The crisis at the Fukushima No. 1 nuclear power plant is an “extremely localized event,” according to the chairman of Keizai Doyukai (Japan Association of Corporate Executives), one of the nation’s top business organizations.
The crisis at the Fukushima No. 1 nuclear power plant is an “extremely localized event,” according to the chairman of Keizai Doyukai (Japan Association of Corporate Executives), one of the nation’s top business organizations.
Chairman Yoshimitsu Kobayashi made the remarks at a regular news conference in Tokyo on Dec. 1 when he was punctuating the dangers of global warming.
“The nuclear plant (accident) was an extremely localized event if seen on a terrestrial globe,” said Kobayashi, who is also chairman of Mitsubishi Chemical Holdings Corp. “While the accident is as regrettable as anything, it is like fulminant hepatitis in a sense that only a localized area is affected instantaneously.”
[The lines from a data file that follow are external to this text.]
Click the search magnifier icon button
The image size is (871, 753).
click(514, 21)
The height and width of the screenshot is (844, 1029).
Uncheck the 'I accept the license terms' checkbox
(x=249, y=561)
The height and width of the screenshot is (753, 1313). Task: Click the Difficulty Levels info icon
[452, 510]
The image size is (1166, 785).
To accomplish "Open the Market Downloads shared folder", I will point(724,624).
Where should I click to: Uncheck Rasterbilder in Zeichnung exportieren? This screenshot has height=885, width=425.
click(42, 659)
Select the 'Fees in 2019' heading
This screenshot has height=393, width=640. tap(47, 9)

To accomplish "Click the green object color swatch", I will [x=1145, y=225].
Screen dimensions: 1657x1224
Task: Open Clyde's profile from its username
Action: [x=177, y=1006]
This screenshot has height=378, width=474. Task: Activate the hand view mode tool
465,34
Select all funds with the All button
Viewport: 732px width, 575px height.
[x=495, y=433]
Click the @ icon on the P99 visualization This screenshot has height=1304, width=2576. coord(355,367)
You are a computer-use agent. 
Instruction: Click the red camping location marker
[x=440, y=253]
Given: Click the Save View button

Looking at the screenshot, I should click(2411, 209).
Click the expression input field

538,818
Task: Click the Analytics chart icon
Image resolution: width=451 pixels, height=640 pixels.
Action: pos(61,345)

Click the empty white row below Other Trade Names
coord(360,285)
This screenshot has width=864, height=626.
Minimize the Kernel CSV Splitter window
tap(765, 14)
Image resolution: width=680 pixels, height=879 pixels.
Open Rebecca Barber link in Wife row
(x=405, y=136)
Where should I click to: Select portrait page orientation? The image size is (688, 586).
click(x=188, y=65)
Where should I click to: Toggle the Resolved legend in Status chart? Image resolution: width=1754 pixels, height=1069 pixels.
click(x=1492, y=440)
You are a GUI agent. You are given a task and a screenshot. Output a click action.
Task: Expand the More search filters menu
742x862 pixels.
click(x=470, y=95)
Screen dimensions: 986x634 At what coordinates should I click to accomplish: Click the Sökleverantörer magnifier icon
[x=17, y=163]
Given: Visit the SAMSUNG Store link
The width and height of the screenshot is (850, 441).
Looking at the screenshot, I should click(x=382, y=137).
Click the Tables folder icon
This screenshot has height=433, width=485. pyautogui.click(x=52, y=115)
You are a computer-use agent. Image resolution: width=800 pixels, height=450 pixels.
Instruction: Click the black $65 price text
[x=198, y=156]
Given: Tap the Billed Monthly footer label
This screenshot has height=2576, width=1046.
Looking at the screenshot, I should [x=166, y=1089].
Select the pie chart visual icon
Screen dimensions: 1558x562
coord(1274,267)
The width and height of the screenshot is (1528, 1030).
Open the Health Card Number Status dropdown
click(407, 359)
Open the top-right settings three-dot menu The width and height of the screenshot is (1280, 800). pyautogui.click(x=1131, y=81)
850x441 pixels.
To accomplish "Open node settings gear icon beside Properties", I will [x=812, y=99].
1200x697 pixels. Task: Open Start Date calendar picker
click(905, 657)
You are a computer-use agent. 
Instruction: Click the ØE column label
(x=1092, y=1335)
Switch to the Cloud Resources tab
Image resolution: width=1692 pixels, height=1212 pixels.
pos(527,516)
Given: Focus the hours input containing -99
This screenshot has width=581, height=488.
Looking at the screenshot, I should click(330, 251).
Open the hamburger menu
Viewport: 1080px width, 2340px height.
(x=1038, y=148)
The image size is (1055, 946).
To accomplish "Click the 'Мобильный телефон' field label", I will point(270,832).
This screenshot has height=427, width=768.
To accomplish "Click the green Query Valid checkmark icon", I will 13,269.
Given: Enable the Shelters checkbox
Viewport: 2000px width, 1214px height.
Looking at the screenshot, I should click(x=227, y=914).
Kobayashi also likened carbon dioxide, which is considered the primary greenhouse gas causing global warming, to “chronic diabetes.”
“If the global temperature rises by 5 degree by 2100, the sea level will rise by 80 centimeters or so, and island countries in the southern oceans will not survive as nations,” he said. “CO2 is that dangerous disease.”
Workers are still battling to keep the situation under control at the Fukushima No. 1 nuclear plant, which suffered a triple meltdown after it was hit by the Great East Japan Earthquake and tsunami in March 2011. About 100,000 Fukushima residents are still living as evacuees.
After the news conference, Kobayashi defended his remarks, saying he meant to send a warning that “global warming could pose dangers as serious as the nuclear accident.”
Keizai Doyukai earlier this year urged the central government to maintain at least a 20-percent dependence on nuclear energy in 2030.